Kosher supermarkets today are light years away from corner groceries of years ago. Mr. Lubinsky’s office is just a few blocks from the Gourmet Glatt supermarket in Boro Park, and we walk over for a short tour, as I listen to his insights into the way the kosher grocery business has evolved.

Selling food is all about product placement and the shopping experience, he says. “Experts advise that a supermarket lead with the senses, starting with sight,” he explains. “They put the fruit and vegetable section up front, so that your eyes are filled with colors. After that there’s usually the bakery and the takeout, which stimulate the sense of smell and entice people to buy. Takeout offers a high profit margin for stores, and so do frozen prepared foods.”

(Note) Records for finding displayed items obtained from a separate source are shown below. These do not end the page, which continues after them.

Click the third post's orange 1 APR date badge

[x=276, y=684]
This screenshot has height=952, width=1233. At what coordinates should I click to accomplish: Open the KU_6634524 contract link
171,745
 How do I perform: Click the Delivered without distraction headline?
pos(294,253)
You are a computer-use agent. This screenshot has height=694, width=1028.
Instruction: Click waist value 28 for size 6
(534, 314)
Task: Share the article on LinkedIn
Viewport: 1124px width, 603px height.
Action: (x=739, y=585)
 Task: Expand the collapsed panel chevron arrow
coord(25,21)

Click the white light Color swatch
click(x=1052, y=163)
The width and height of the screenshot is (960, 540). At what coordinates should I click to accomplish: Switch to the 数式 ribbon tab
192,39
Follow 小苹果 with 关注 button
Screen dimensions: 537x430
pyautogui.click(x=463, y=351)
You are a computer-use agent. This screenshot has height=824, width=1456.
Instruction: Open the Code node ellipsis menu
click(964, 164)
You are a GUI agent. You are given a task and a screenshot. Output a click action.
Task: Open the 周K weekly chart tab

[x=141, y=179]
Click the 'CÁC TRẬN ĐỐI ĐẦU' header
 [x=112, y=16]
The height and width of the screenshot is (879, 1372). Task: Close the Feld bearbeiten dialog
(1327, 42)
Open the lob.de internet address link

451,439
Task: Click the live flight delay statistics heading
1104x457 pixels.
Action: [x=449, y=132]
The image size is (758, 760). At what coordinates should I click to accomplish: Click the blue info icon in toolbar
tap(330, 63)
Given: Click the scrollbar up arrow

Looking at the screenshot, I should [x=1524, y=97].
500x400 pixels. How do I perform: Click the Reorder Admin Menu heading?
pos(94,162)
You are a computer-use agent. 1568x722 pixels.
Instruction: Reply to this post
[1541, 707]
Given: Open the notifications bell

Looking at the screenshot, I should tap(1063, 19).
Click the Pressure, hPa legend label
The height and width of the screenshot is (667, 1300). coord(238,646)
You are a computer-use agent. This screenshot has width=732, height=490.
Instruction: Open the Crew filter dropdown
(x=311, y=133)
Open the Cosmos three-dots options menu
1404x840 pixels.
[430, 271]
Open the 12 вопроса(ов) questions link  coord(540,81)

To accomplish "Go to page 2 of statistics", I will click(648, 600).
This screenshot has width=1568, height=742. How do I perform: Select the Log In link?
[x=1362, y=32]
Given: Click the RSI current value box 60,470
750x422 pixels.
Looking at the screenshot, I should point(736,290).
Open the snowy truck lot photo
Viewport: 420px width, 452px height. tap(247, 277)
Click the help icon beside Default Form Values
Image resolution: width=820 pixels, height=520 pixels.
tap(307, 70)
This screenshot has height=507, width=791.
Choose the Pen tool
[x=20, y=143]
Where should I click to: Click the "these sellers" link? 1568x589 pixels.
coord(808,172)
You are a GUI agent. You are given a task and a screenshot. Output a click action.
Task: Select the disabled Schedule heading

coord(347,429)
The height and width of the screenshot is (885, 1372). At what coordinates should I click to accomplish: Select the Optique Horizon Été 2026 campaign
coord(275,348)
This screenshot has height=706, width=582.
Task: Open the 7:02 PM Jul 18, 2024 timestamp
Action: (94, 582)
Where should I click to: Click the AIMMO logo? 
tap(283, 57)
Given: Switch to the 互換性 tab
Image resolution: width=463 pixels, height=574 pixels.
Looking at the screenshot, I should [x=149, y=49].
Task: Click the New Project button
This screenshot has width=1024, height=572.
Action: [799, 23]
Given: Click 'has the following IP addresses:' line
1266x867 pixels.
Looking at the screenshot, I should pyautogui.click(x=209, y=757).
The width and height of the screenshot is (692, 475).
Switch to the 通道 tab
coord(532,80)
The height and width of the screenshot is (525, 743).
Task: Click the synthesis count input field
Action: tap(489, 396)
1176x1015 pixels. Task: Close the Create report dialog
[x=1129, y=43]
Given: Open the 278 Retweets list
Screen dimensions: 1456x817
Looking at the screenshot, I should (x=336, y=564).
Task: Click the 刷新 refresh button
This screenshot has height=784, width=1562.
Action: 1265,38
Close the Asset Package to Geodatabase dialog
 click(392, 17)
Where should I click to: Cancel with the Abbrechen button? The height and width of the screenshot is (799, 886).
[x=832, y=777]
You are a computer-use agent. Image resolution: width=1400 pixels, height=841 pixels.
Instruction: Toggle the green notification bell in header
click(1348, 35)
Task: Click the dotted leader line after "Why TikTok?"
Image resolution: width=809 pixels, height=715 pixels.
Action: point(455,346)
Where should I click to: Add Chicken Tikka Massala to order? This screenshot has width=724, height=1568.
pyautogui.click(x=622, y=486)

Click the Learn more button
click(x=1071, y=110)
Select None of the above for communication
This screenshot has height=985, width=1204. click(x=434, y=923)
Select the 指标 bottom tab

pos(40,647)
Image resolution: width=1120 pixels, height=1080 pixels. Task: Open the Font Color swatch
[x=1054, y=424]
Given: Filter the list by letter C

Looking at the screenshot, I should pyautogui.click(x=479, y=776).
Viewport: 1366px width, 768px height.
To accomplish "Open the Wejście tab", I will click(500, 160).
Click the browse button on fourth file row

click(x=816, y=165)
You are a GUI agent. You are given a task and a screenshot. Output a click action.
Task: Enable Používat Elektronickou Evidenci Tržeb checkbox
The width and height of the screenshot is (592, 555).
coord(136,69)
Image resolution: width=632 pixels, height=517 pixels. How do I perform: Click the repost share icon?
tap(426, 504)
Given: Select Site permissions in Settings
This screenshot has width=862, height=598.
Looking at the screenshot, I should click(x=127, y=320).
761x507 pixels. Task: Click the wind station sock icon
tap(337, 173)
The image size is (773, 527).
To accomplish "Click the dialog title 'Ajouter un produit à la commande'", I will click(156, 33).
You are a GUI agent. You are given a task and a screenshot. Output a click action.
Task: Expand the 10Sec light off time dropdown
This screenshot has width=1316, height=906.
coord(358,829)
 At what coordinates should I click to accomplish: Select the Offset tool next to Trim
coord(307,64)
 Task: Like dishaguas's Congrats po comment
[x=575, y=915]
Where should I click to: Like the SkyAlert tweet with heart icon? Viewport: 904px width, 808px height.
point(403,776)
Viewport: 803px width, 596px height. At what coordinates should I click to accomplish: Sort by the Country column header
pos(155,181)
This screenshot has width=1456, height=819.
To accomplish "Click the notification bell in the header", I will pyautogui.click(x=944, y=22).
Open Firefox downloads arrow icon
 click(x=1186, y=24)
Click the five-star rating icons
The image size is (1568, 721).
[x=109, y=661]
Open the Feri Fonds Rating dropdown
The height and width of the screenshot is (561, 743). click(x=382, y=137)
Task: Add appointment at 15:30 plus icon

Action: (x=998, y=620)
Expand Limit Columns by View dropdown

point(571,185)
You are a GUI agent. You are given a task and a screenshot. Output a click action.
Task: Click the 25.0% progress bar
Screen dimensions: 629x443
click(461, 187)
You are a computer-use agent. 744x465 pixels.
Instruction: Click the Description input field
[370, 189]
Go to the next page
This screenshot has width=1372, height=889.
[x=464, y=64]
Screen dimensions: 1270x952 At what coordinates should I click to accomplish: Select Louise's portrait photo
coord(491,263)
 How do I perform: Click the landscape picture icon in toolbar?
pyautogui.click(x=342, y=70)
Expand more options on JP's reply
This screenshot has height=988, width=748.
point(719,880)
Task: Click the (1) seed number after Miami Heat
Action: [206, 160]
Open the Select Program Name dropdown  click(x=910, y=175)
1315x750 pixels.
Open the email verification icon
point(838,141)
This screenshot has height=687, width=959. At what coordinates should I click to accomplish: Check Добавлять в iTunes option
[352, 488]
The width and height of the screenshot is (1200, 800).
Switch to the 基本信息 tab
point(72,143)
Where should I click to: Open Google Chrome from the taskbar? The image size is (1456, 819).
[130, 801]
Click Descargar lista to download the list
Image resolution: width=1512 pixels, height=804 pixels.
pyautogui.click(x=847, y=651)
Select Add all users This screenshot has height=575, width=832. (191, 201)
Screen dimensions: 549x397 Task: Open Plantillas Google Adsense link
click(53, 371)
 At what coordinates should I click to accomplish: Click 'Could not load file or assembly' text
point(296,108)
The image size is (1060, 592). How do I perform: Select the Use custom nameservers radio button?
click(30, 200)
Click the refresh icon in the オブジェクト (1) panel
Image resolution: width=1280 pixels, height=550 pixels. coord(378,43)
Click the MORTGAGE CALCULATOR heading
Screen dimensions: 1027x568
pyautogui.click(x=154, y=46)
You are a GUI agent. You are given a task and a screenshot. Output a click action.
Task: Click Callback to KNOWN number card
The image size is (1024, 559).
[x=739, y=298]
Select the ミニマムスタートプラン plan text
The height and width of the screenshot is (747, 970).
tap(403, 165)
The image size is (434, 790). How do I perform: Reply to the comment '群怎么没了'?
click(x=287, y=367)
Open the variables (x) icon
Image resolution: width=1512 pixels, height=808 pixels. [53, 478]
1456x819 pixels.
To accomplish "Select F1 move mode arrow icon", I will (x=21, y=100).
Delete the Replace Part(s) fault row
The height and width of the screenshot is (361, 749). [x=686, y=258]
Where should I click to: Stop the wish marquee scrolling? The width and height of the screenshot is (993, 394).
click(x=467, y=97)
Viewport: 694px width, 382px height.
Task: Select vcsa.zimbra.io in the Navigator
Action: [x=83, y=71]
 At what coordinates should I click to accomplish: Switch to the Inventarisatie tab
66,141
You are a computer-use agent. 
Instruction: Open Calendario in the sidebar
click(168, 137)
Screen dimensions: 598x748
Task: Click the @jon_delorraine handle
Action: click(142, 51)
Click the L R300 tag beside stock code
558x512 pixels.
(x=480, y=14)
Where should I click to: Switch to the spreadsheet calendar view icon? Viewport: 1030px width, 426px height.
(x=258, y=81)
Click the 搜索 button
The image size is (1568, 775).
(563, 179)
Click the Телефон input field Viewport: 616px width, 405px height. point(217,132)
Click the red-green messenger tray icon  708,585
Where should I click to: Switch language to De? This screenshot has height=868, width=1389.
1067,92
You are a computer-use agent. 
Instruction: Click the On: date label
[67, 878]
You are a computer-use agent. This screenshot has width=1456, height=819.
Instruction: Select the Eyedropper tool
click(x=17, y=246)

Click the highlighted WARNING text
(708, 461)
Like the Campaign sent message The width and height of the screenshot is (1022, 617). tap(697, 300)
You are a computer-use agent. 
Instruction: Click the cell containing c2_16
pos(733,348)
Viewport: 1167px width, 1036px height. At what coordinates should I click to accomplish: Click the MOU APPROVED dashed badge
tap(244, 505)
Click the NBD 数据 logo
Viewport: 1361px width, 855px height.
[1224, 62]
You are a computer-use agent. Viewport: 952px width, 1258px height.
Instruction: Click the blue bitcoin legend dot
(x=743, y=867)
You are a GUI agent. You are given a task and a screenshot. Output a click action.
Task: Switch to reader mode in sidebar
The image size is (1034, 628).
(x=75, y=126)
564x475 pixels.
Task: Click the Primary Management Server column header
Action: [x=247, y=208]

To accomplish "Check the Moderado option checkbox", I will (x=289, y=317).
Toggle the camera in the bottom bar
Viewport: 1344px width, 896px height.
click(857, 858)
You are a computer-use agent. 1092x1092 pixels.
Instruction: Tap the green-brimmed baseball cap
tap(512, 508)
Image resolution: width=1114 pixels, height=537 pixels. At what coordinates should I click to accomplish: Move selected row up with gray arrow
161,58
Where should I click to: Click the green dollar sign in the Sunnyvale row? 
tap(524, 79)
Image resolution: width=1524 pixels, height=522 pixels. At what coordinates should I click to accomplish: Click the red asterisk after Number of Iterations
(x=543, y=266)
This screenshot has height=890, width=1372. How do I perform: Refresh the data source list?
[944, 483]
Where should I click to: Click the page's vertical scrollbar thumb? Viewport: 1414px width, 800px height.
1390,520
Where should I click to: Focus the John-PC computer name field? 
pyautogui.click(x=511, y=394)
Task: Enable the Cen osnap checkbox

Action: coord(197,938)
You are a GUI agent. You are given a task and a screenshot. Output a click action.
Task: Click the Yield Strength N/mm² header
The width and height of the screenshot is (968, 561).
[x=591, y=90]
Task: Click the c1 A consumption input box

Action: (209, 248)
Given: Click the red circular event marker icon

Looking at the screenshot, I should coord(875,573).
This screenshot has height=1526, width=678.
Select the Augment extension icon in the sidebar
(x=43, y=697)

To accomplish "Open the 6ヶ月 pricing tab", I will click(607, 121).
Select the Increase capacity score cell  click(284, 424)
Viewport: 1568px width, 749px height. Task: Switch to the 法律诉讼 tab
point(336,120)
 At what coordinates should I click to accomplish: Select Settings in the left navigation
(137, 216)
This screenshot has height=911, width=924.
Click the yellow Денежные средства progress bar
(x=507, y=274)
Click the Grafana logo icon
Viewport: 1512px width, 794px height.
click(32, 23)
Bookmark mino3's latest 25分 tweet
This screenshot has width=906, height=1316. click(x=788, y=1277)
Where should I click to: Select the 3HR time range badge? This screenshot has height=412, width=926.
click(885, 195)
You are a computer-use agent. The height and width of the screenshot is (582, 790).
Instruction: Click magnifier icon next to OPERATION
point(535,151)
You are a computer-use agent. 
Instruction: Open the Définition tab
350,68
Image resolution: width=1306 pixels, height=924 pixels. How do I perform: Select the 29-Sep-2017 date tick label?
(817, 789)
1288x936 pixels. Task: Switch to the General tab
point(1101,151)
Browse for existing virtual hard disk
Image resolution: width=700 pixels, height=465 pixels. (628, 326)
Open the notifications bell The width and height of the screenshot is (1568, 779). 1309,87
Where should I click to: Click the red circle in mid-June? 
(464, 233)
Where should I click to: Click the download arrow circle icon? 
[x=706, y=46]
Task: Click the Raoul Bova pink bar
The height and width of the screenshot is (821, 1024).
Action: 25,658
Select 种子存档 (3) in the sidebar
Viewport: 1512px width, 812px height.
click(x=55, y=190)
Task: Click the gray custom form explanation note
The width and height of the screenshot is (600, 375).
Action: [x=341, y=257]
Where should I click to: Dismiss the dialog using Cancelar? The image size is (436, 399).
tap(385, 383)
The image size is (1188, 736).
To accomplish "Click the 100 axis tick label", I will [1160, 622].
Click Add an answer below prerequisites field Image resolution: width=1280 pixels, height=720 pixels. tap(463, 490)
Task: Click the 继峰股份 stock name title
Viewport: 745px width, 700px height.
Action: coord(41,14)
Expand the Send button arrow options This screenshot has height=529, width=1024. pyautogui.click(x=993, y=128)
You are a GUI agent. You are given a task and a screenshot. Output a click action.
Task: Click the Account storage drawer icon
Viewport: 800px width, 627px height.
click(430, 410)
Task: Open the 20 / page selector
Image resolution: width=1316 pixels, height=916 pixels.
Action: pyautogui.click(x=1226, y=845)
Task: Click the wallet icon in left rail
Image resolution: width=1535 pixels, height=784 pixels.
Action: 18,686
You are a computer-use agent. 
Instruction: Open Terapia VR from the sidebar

Sure enough, the first section we pass through is for fruits and vegetables, with a bakery section and takeout counter just beyond. Mr. Lubinsky points out a refrigerated section of “to-go” foods — packaged sandwiches and salads a consumer can pick up for a quick lunch or snack. “This is a category unto itself today,” he says. Similarly, frozen convenience foods (think chicken nuggets, French fries, pizza) have become staples for kosher families; more women work nowadays and rely on shortcuts to feed their families.

Next he indicates the fish counter, dedicated to Ossie’s fish products. “This is another new innovation — to bring in independent brands,” he says. “Instead of competing with outside vendors, the supermarkets bring them into the store and take a percentage. It’s win-win for everyone.”

The snack aisle overflows with a dizzying array of colorful snack bags. “There never used to be heimish snack aisles,” Mr. Lubinsky points out. “But today it’s a major category. In fact, Lays potato chips ended up pursuing an OU-P certification just to stay competitive in the kosher market.”

Kosher supermarkets see their greatest foot traffic between Wednesday and Friday, as shoppers stock up for Shabbos. Working people sometimes shop on Sundays to set up their week. The downside is that Mondays and Tuesdays tend to be slow days. How do you bring in the crowds when there’s no pressure to buy? “Many places started scheduling events like food demos on those days,” Mr. Lubinsky says. “It gives people a reason to come out and allows new products to be introduced.” Following the lead of stores like Whole Foods and Wegmans, the stores turn the humdrum task of food shopping into a new form of entertainment.